Return the lines of the material below exactly, beginning with the line that has "Data Marketplace (75, 2486)" in it and finishing with the line that has "ISO-MF Vacuum Flange Adapters (809, 42)" in it. Leave all pictures aside.

● **Dataset extract**:
========================================

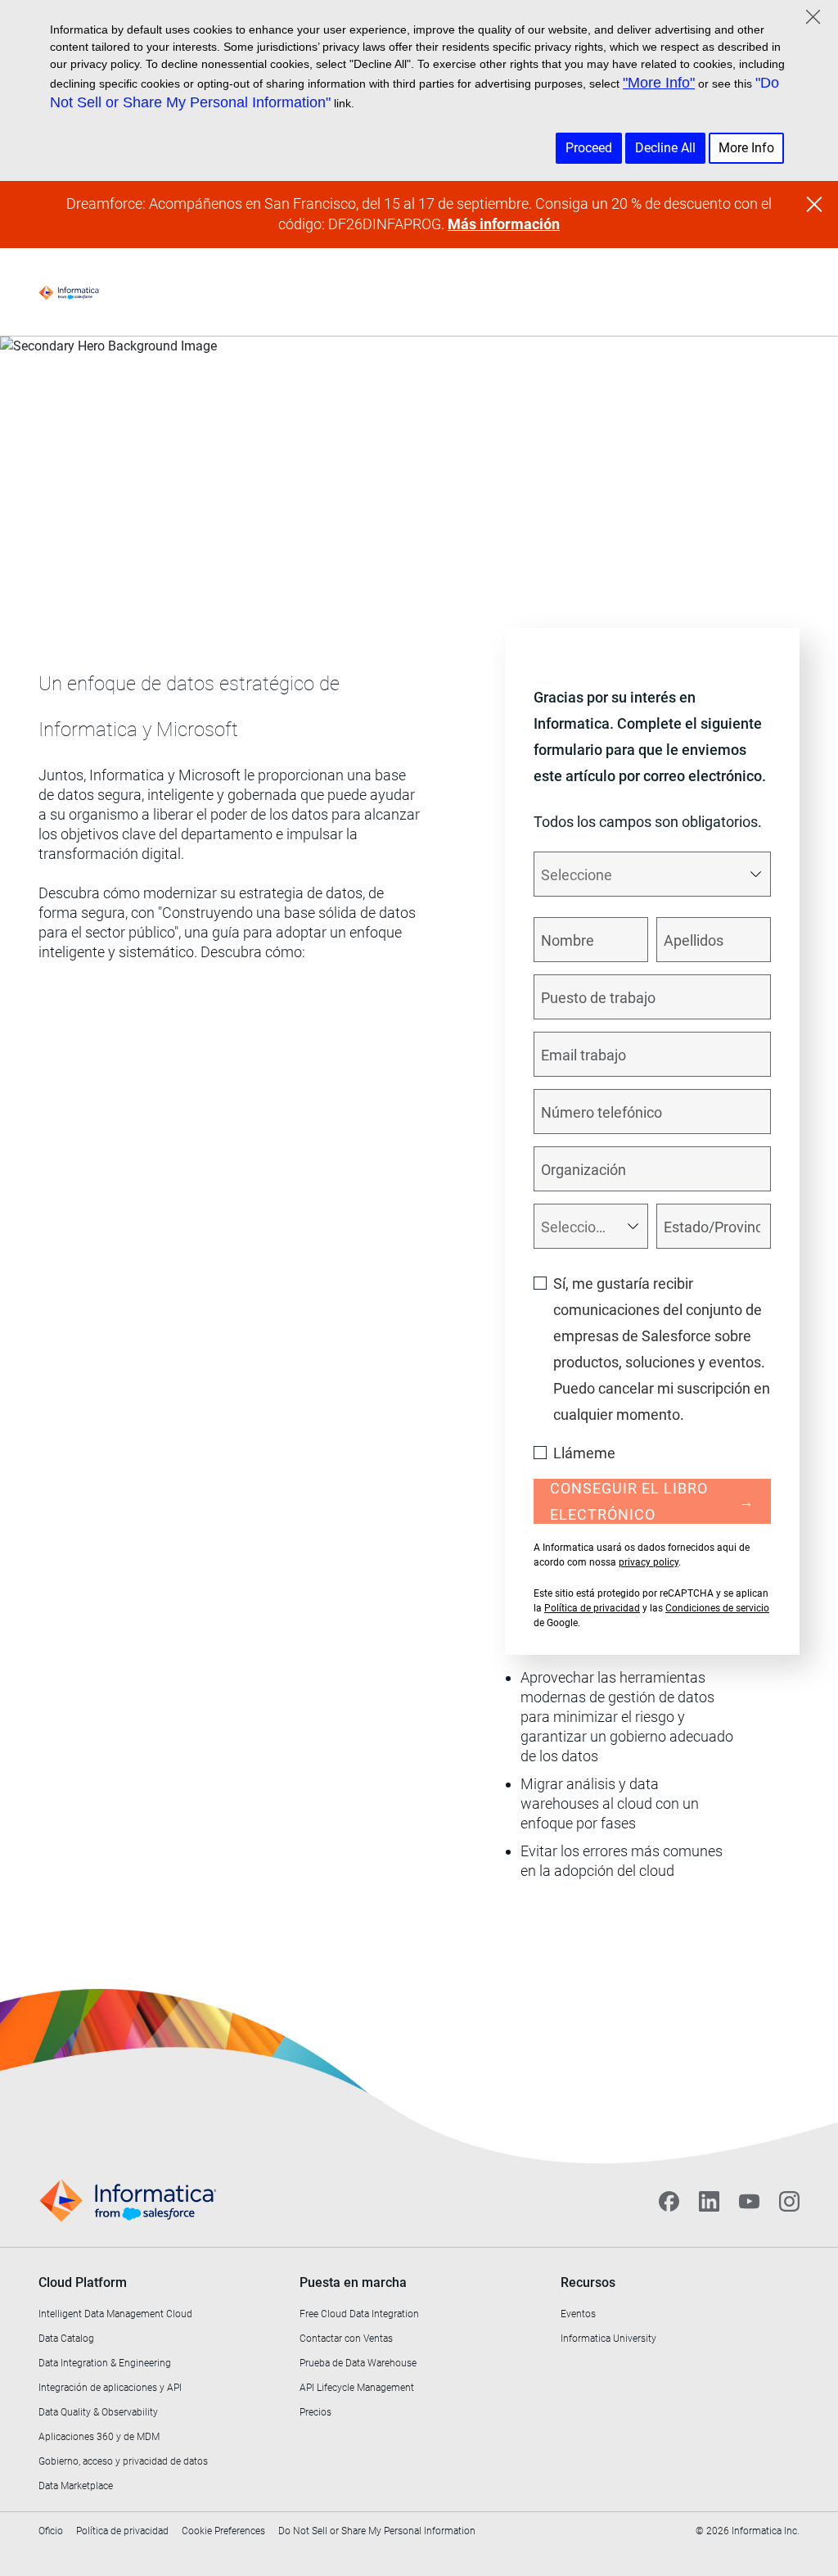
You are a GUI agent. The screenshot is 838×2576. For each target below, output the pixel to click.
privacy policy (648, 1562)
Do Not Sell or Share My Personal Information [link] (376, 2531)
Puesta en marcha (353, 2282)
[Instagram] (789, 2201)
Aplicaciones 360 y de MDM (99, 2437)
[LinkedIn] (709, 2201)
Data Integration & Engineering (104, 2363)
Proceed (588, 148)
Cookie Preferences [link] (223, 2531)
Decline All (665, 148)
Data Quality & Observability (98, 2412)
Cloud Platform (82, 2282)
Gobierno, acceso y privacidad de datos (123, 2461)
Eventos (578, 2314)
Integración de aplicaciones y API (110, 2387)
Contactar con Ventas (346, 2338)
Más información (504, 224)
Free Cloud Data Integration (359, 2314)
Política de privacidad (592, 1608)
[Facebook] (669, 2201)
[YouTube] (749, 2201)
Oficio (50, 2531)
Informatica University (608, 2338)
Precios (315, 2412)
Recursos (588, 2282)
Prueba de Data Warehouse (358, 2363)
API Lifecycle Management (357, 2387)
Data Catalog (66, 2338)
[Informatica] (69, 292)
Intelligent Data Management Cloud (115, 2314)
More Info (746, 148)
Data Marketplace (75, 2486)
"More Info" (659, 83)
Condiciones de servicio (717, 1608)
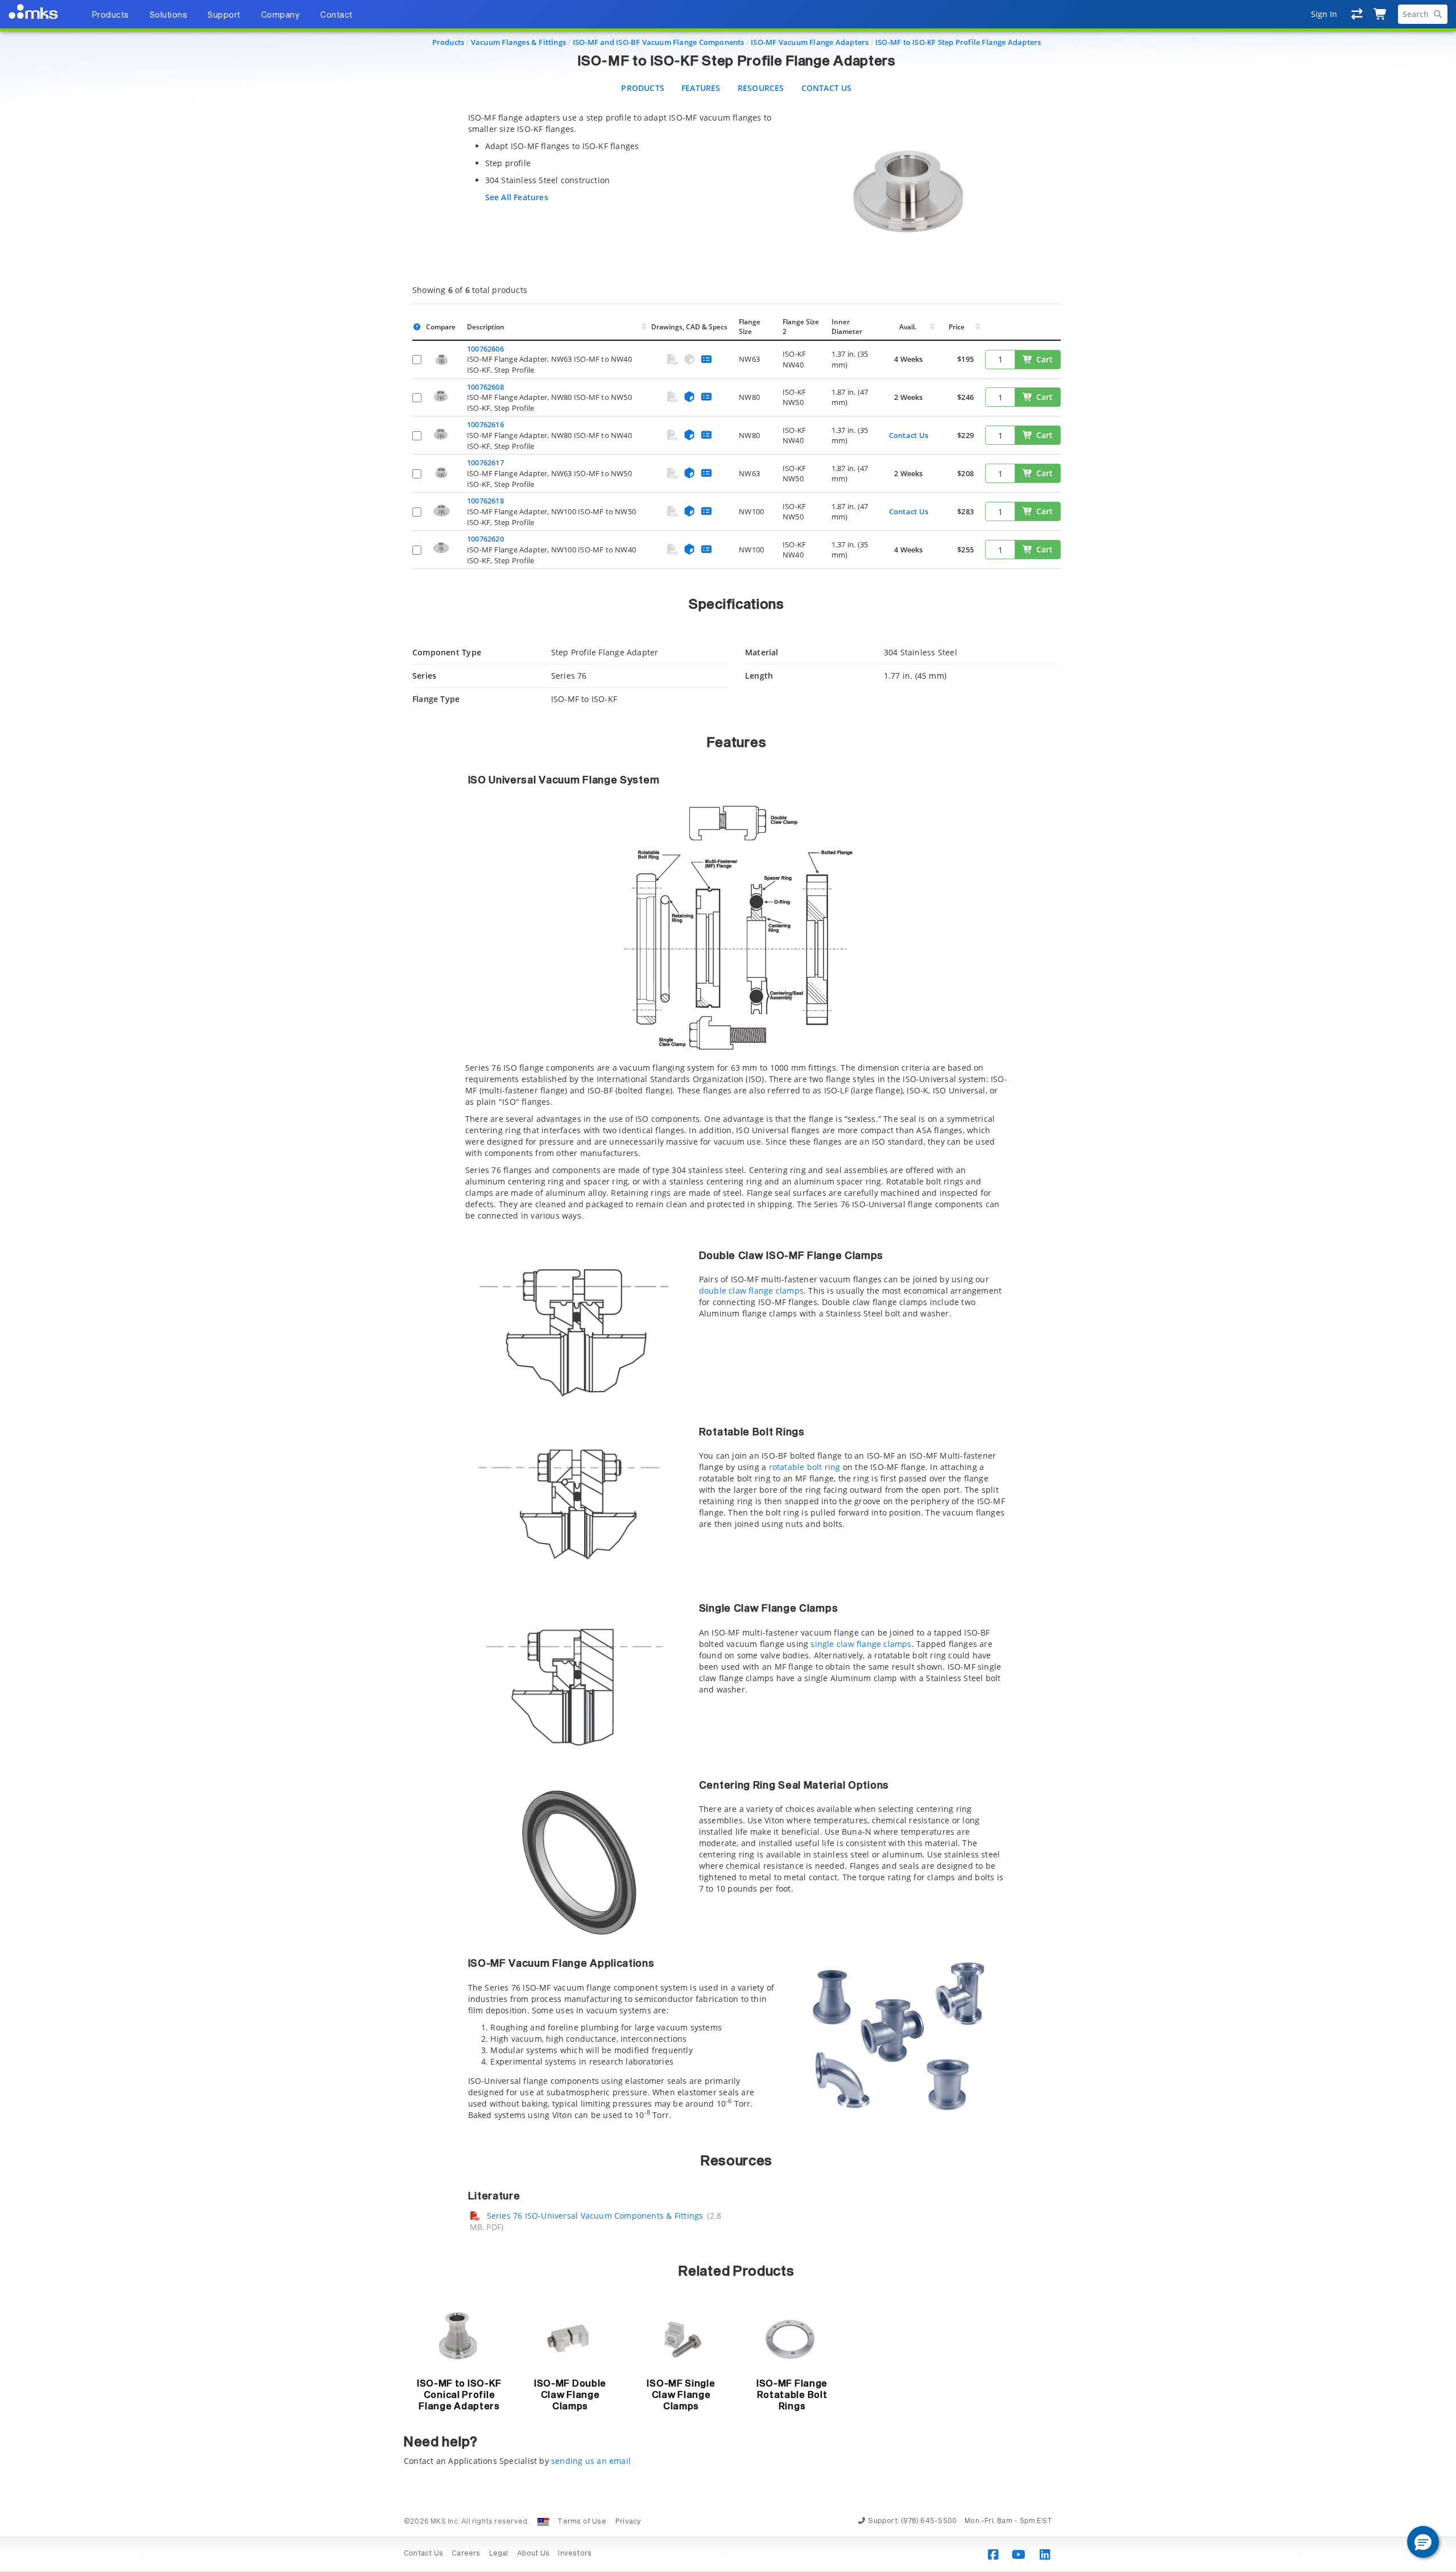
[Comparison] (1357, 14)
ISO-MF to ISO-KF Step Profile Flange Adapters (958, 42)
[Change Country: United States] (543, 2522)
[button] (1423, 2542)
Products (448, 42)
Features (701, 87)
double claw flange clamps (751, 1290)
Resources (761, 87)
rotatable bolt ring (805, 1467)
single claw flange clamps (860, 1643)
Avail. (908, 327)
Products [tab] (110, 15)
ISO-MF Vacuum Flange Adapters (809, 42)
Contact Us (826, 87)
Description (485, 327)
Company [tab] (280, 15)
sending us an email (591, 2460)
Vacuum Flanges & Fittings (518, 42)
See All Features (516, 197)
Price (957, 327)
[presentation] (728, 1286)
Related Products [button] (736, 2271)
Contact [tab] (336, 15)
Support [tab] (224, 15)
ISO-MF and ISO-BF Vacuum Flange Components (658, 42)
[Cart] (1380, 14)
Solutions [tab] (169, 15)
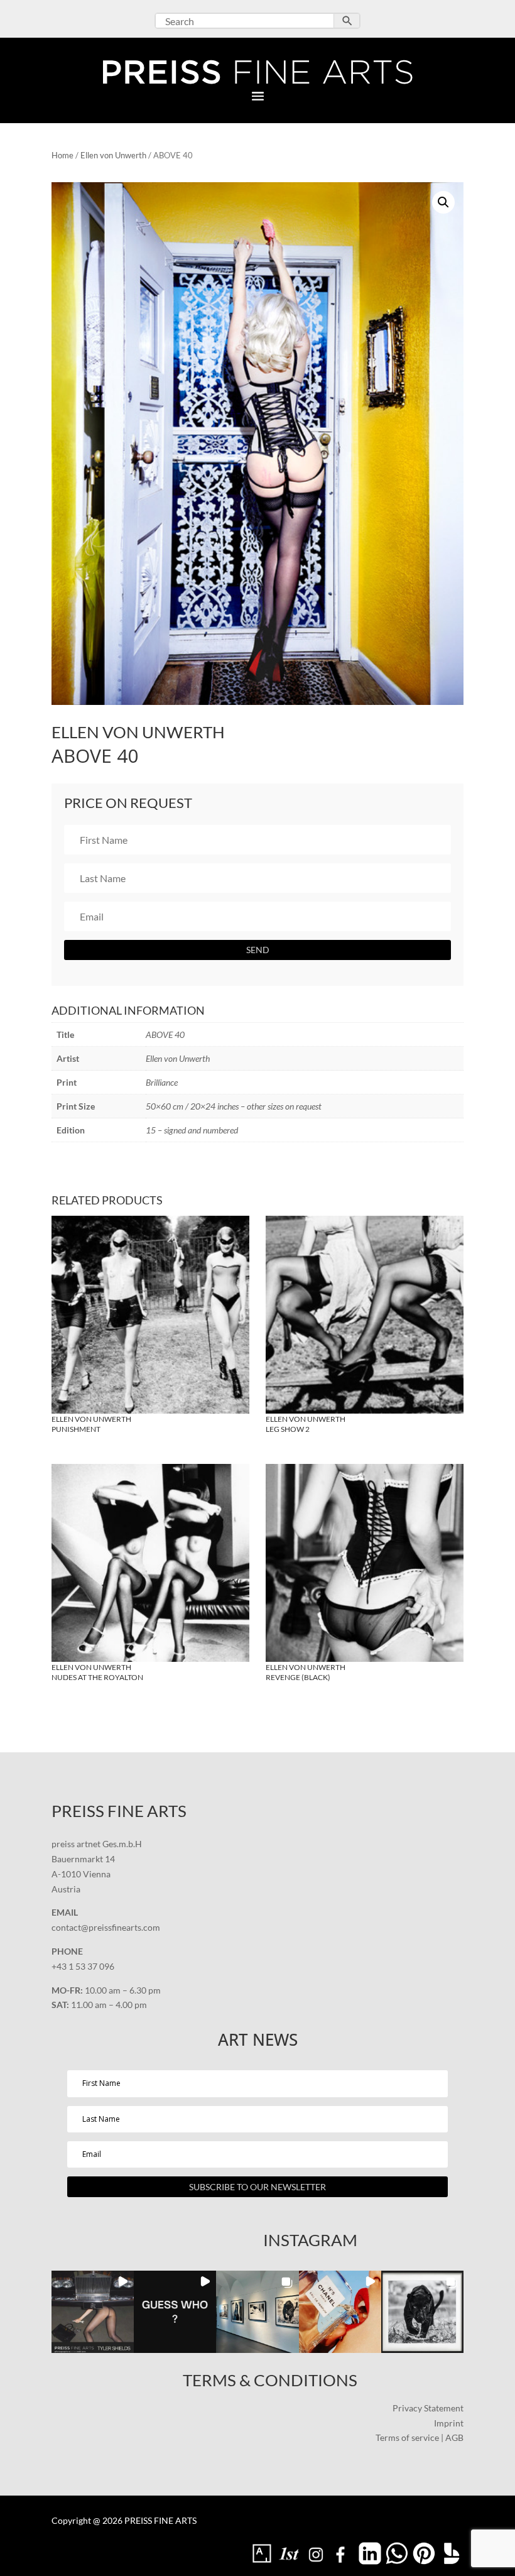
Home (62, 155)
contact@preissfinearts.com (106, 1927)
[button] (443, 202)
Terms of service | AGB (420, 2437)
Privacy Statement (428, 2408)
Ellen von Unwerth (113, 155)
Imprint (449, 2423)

========================================

● **Reply to the task**:
Data Marketplace (75, 2486)
"More Info" (659, 83)
Condiciones de servicio (717, 1608)
[Comparison] (1357, 14)
ISO-MF to ISO-KF Step Profile Flange Adapters (958, 42)
[Change Country: United States] (543, 2522)
[button] (1423, 2542)
Products (448, 42)
Features (701, 87)
double claw flange clamps (751, 1290)
Resources (761, 87)
rotatable bolt ring (805, 1467)
single claw flange clamps (860, 1643)
Avail. (908, 327)
Products [tab] (110, 15)
ISO-MF Vacuum Flange Adapters (809, 42)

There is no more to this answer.